*** Exercise materials

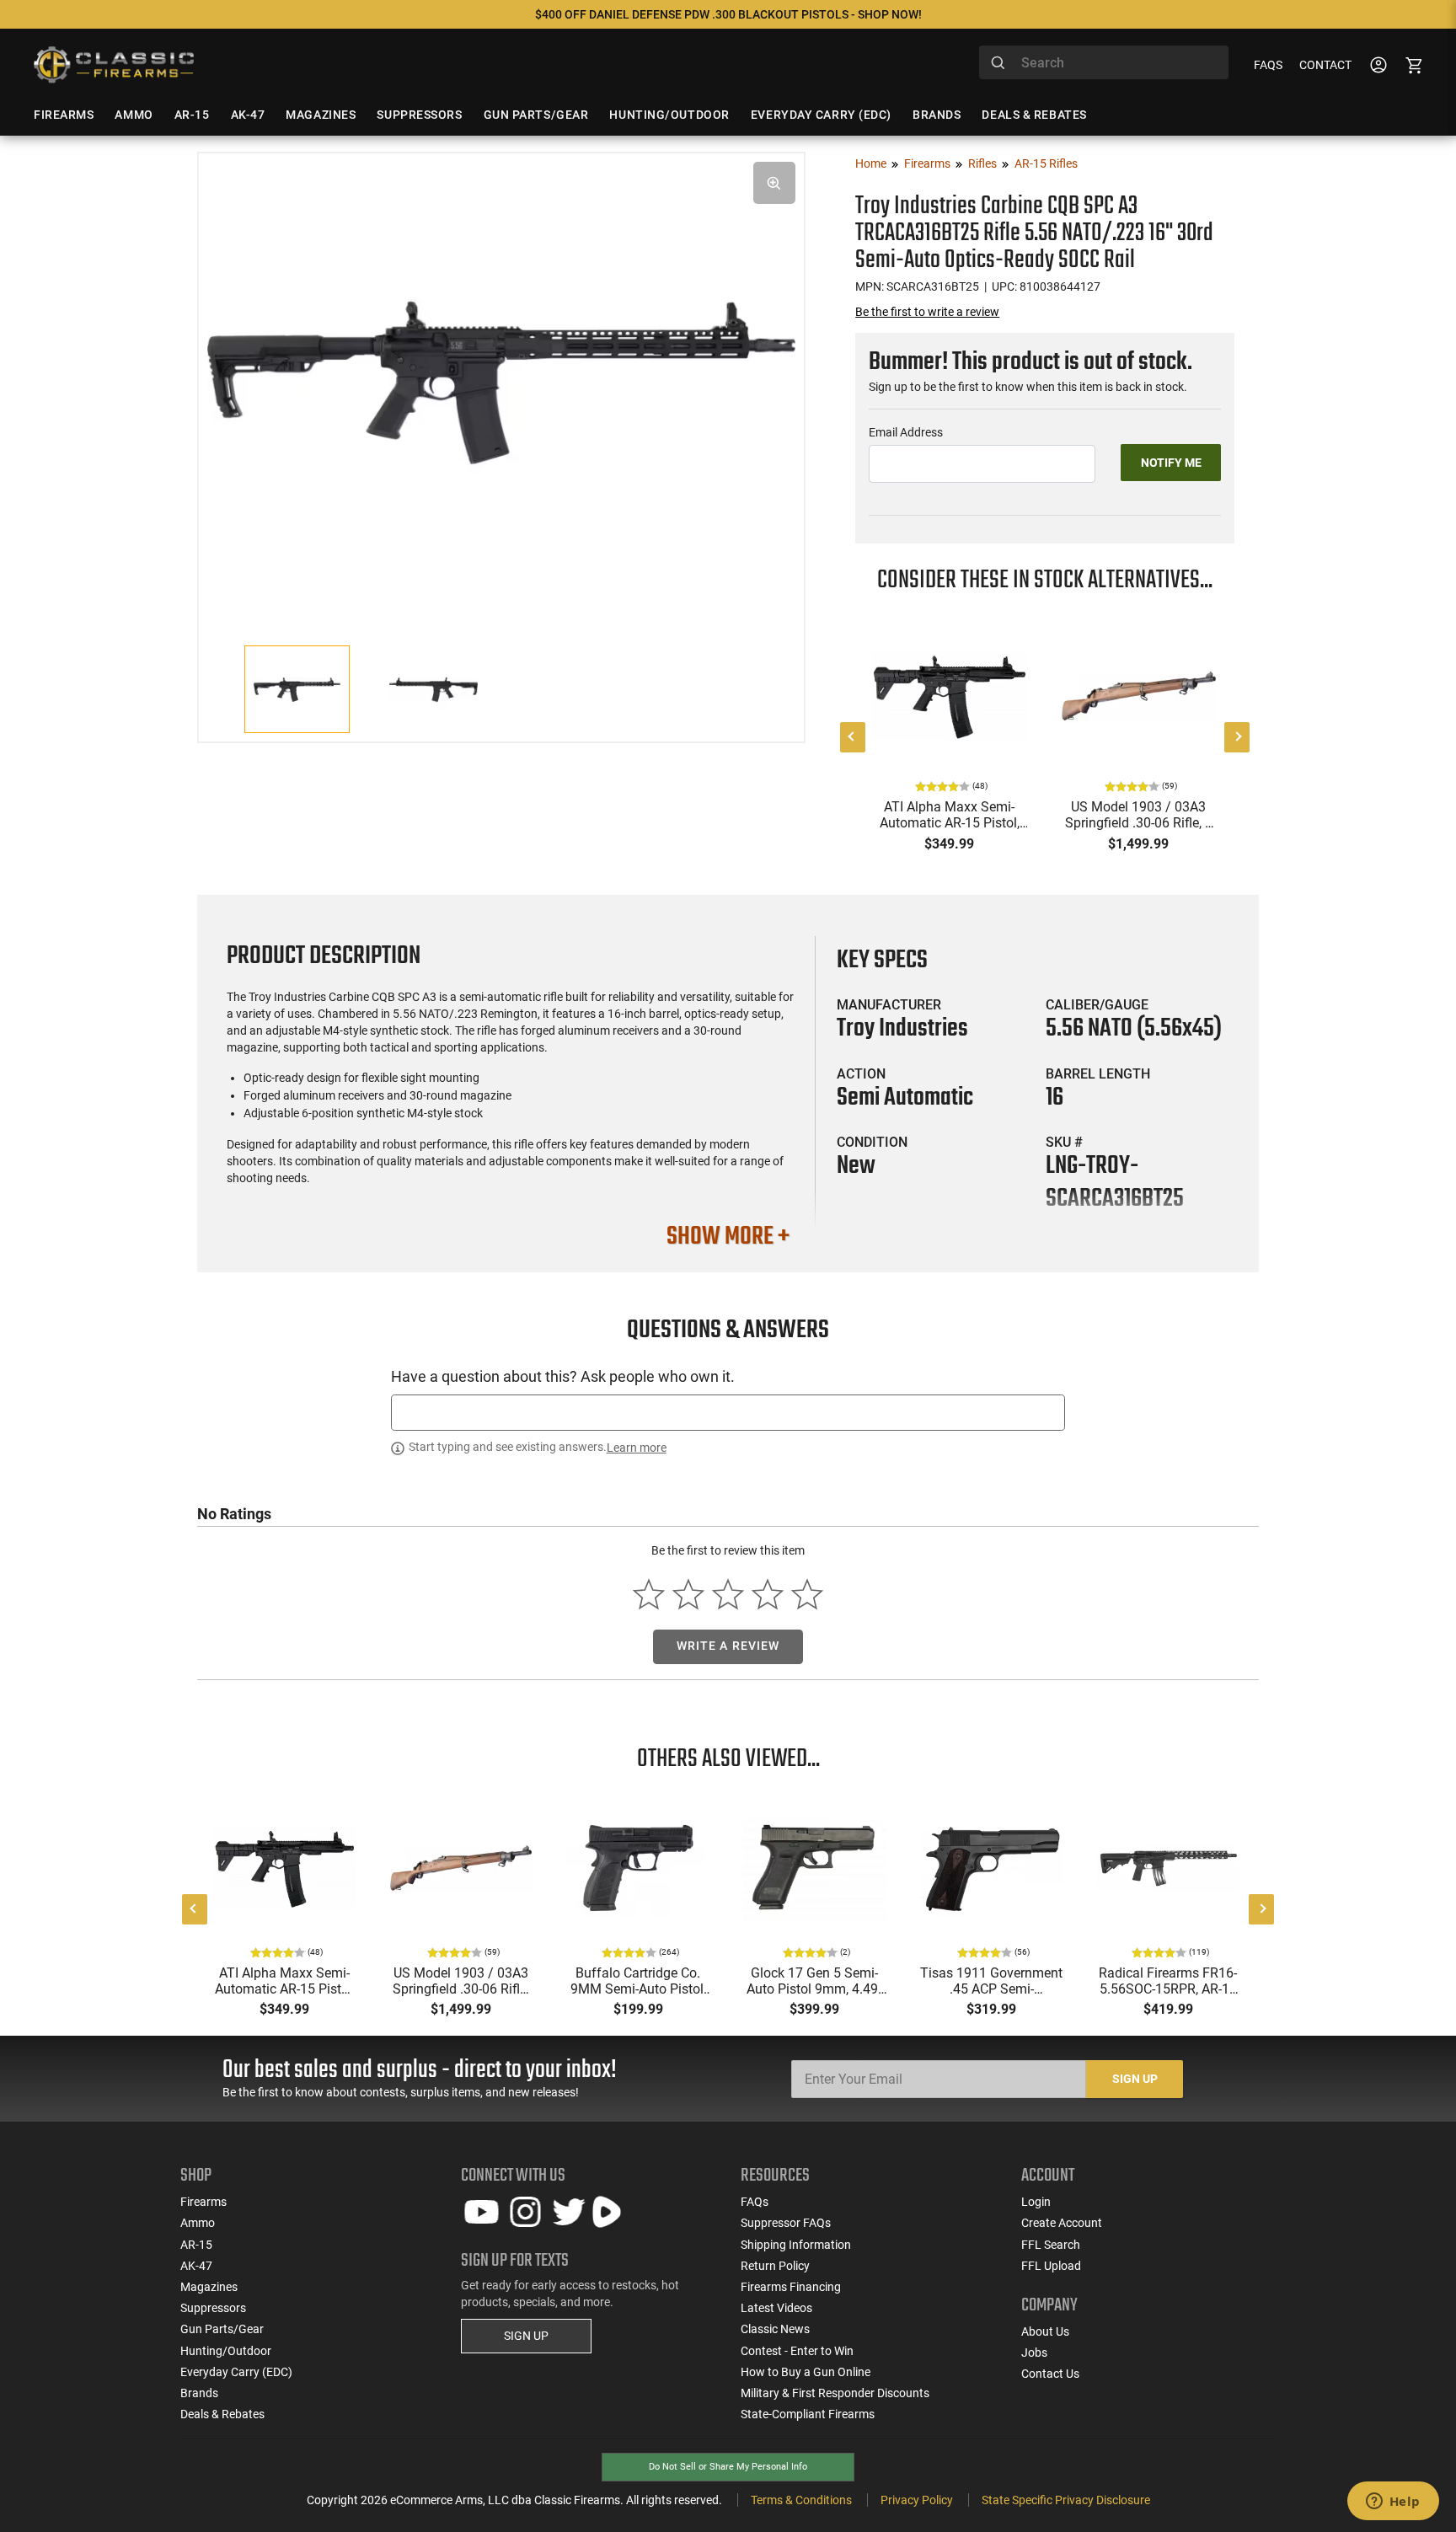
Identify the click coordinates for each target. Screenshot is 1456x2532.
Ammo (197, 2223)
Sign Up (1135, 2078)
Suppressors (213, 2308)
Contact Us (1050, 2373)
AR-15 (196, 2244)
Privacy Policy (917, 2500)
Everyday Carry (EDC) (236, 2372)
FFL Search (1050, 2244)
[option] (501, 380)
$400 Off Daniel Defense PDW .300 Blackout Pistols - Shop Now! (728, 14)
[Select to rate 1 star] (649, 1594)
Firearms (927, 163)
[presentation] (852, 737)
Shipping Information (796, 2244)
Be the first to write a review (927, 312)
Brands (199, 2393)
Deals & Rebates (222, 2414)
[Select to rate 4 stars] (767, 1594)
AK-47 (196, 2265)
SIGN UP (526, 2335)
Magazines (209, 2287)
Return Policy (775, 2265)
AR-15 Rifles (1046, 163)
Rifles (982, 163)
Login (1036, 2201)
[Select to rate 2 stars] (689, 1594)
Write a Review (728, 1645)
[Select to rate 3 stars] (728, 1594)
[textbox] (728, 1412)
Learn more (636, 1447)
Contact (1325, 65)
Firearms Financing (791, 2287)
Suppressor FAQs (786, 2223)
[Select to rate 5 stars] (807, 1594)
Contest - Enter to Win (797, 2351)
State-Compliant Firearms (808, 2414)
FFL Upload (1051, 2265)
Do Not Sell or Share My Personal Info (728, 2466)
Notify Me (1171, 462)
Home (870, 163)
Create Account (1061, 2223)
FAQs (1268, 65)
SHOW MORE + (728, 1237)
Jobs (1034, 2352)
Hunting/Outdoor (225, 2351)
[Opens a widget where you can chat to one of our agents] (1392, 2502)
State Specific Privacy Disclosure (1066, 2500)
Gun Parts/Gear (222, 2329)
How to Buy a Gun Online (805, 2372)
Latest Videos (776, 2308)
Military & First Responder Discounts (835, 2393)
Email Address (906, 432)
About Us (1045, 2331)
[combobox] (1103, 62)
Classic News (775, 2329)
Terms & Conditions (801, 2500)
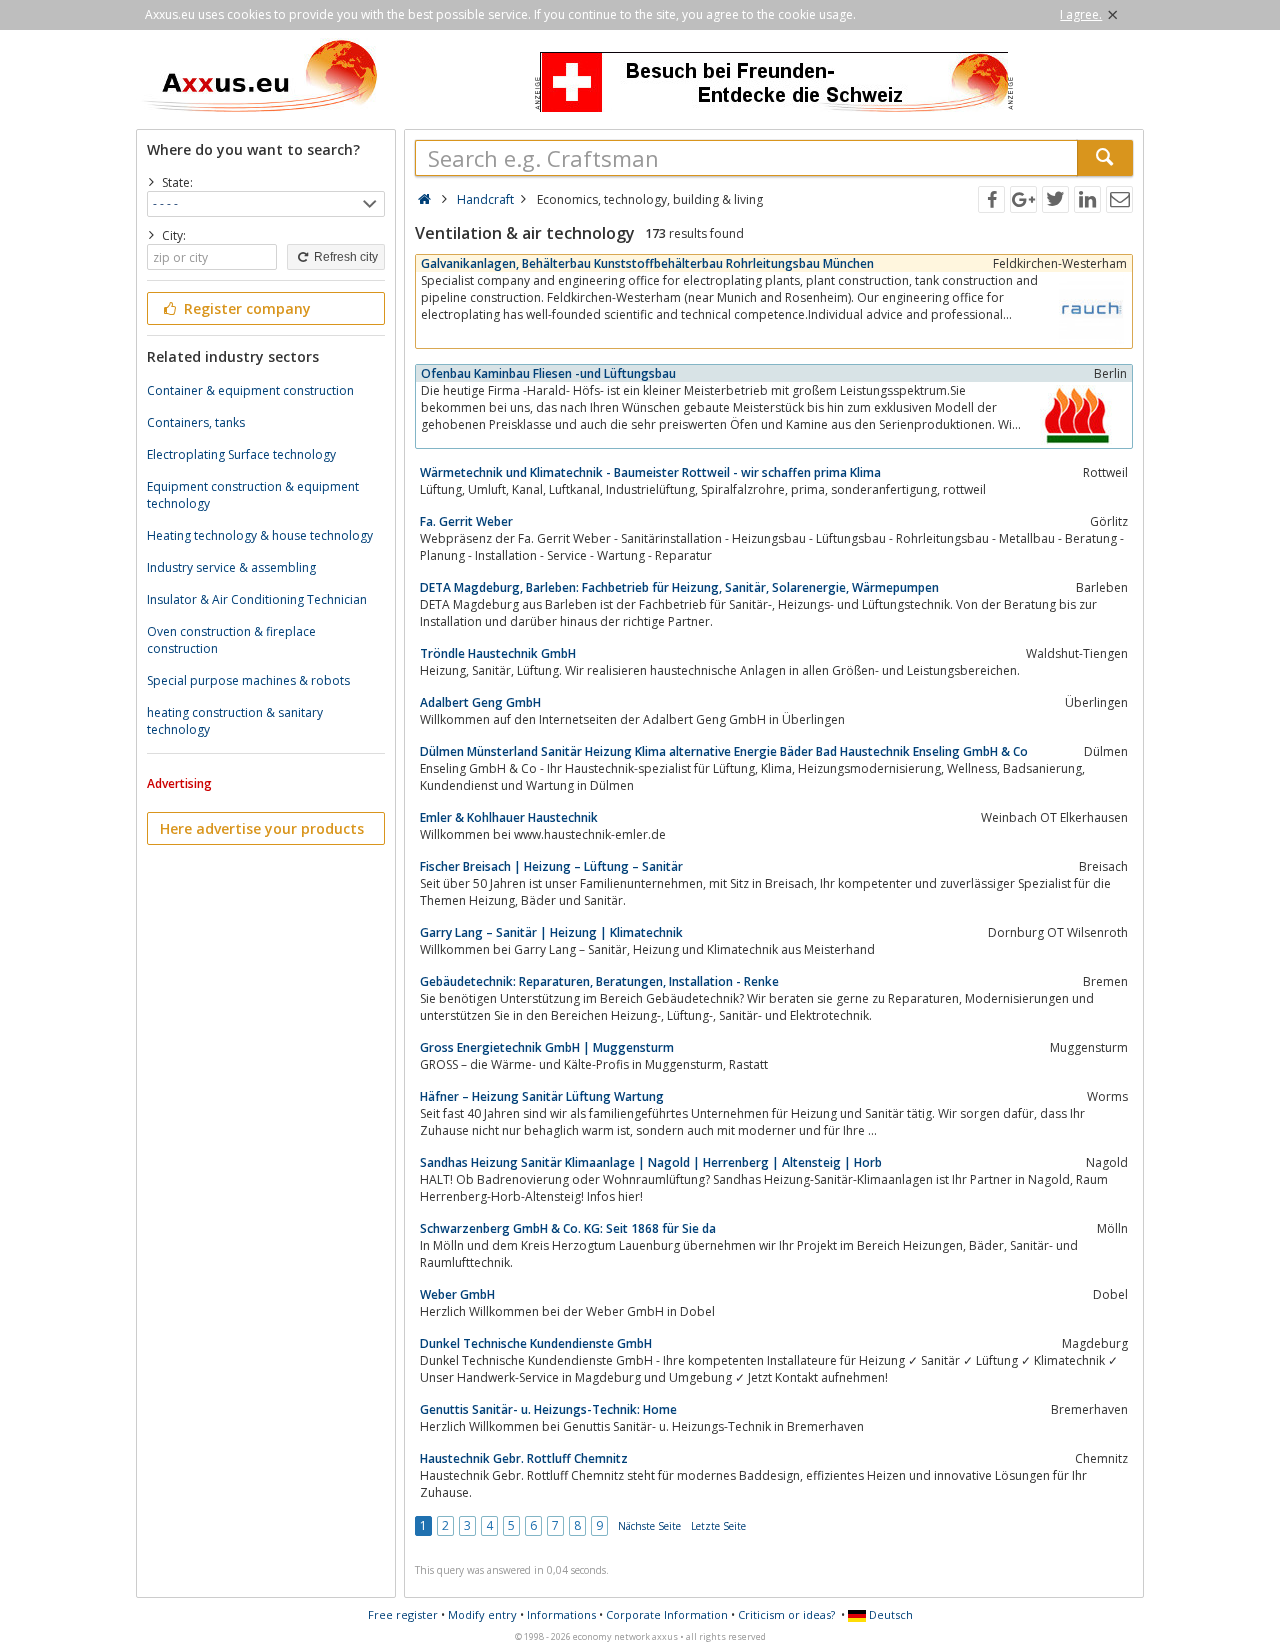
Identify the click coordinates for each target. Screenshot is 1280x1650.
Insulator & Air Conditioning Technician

******

> [To do]: Retype the lines exactly as they appear, beginning with the line that contains "State Specific Privacy" and ending with the final line of the entries, and omit the pictures.

> [Solution to the problem]:
State Specific Privacy Disclosure (1066, 2500)
Gun Parts/Gear (222, 2329)
How to Buy a Gun Online (805, 2372)
Latest Videos (776, 2308)
Military & First Responder Discounts (835, 2393)
Email Address (906, 432)
About Us (1045, 2331)
[combobox] (1103, 62)
Classic News (775, 2329)
Terms & Conditions (801, 2500)
Identify the click coordinates for each target. Screenshot is 1280x1650.
Insulator & Air Conditioning Technician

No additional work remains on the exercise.